CVE-2023-52251: 
NixOS vulnerability analysis and mitigation

A remote code execution (RCE) vulnerability was discovered in provectus kafka-ui versions 0.4.0 through 0.7.1. The vulnerability, identified as CVE-2023-52251, allows remote attackers to execute arbitrary code via the q parameter of /api/clusters/local/topics/{topic}/messages endpoint. This vulnerability was discovered and disclosed on September 27, 2023, and was later patched in version 0.7.2 released in April 2024 (GitHub Security Lab).

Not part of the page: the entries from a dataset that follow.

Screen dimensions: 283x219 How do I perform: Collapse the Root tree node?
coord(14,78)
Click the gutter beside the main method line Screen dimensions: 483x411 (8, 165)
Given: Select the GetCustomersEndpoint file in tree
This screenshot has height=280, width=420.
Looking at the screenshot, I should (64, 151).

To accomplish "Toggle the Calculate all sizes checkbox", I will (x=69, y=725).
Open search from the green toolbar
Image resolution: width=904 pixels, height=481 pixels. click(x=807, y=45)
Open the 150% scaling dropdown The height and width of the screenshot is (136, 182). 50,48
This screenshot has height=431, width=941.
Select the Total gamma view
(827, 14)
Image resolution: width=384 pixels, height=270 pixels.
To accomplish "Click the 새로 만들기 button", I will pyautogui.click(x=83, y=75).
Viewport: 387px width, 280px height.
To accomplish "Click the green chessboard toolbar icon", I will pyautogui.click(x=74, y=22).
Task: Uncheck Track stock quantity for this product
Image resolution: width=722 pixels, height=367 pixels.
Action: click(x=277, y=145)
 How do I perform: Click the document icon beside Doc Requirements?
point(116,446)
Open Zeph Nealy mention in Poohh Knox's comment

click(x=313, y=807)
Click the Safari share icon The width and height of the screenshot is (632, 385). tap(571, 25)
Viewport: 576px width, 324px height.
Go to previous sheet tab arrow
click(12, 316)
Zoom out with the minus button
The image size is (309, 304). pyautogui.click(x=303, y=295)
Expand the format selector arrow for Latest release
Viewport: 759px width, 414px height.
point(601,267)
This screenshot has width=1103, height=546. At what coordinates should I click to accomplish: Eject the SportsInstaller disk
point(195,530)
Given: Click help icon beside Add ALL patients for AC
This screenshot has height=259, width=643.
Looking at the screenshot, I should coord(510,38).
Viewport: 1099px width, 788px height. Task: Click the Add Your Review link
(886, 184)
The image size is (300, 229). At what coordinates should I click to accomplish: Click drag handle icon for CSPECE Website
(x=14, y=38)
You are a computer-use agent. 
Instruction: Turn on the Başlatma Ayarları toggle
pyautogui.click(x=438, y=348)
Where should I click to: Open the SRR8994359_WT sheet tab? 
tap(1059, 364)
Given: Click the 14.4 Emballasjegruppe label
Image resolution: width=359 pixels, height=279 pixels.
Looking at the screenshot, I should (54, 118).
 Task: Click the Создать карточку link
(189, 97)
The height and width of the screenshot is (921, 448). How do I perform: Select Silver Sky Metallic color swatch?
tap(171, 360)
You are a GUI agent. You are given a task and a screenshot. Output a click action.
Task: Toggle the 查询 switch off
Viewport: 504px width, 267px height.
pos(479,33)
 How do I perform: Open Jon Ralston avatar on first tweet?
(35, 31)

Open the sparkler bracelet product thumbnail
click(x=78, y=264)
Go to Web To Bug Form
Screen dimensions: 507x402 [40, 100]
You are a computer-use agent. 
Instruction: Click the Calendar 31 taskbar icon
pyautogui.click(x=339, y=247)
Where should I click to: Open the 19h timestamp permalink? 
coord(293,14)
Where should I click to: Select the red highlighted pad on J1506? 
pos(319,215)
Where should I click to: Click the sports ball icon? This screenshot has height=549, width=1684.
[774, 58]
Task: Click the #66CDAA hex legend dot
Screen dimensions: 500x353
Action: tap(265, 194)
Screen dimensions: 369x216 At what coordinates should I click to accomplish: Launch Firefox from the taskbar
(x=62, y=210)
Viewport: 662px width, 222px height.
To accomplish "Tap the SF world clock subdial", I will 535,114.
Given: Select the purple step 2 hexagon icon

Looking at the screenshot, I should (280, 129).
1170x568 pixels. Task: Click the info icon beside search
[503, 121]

The vulnerability exists due to insufficient sanitization of the Groovy script filter before execution in the groovyScriptFilter function. The vulnerable code executes the script through compiledScript.eval(bindings) without proper validation. The vulnerability has been assigned a CVSS v3.1 base score of 8.8 (HIGH) with the vector string CVSS:3.1/AV:N/AC:L/PR:L/UI:N/S:U/C:H/I:H/A:H (NVD). The issue is classified as CWE-94: Improper Control of Generation of Code ('Code Injection').

The vulnerability allows attackers to execute arbitrary code on the server, potentially leading to complete system compromise. This is particularly concerning as Kafka UI does not have authentication enabled by default. According to security researchers, there were over 1,000 instances of kafka-ui exposed to the internet at the time of discovery, all potentially vulnerable to this attack. The software is also commonly deployed on internal networks, increasing the potential attack surface (CVE-2023-52251-POC).

The vulnerability has been patched in kafka-ui version 0.7.2. Users are strongly advised to upgrade to this version or later. For those unable to upgrade immediately, it is recommended to implement authentication as a minimum security measure and consider commenting out the entire groovy filter function. Organizations should also ensure that kafka-ui instances are not exposed to the public internet without proper security controls (ASEC).